He said the case against him should have been dismissed months ago and claimed the investigation panel failed to keep its proceedings confidential.

‘The whole process has been deeply frustrating. This allegation should have been dismissed at first instance,’ said Deputy St Pier.

‘There have been repeated leaks throughout the panel’s process and it has taken an inordinate amount of time, including three months before I was even notified of the complaint, and six months following the privileges panel making its decision in March.’

He believed that the speech at the centre of the case, in which he revealed weaknesses in safeguarding services and named local paediatrician Sandie Bohin, would also have failed to pass the high test required to prove abuse of privilege elsewhere.

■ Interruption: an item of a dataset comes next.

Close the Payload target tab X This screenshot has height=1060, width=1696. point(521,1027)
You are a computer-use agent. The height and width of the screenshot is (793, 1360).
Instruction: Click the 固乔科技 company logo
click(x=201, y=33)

‘I am both pleased and relieved to have been cleared by the privileges panel,’ he said.

‘I am not surprised, as in my view the naming of the individual would not be regarded as an abuse of privilege by any parliament in the Commonwealth.’

Deputy St Pier made his controversial speech in April 2022, when asking the States to debate an annual report about the regulation and revalidation of doctors from the island’s medical director, Dr Peter Rabey, in his statutory role of responsible officer.

He told the States briefly about his own family’s experiences with the health service. He said that raising concerns with the service had ‘triggered a bizarre and Kafkaesque safeguarding investigation, which our GP described at the time as the weaponisation of the safeguarding system against us’. He said that his family had later received an ‘unequivocal apology’ from the healthcare provider concerned.

Those experiences had led Deputy St Pier to work with three families with profoundly sick children with complex conditions and needs who had either sought second opinions or complained about local clinical care. He said those families had found themselves ‘in exactly the same Kafkaesque nightmare’.

An investigation raised no substantive concerns about the local doctor, but Deputy St Pier told the States that it also found potential bias towards families whose children had complex conditions and parents who were inclined to seek second opinions.

Deputy St Pier has again called on the Health & Social Care Committee to do more to deal with concerns about safeguarding and be more transparent about what it is doing.

He said that the 'learning report' which arose from the responsible officer’s investigation, had still not been published.

‘I sincerely urge them now to reconsider this decision, especially in light of the unanimous support from all the families involved for publishing the report.

‘It is encouraging that there is now in place a director of quality, safety, improvement and safeguarding for the States, but implementation of the learning report recommendations is progressing only slowly.'

Deputy St Pier said that delivering systemic and cultural changes in behaviour and practice would require 'determination, appetite for change and leadership’.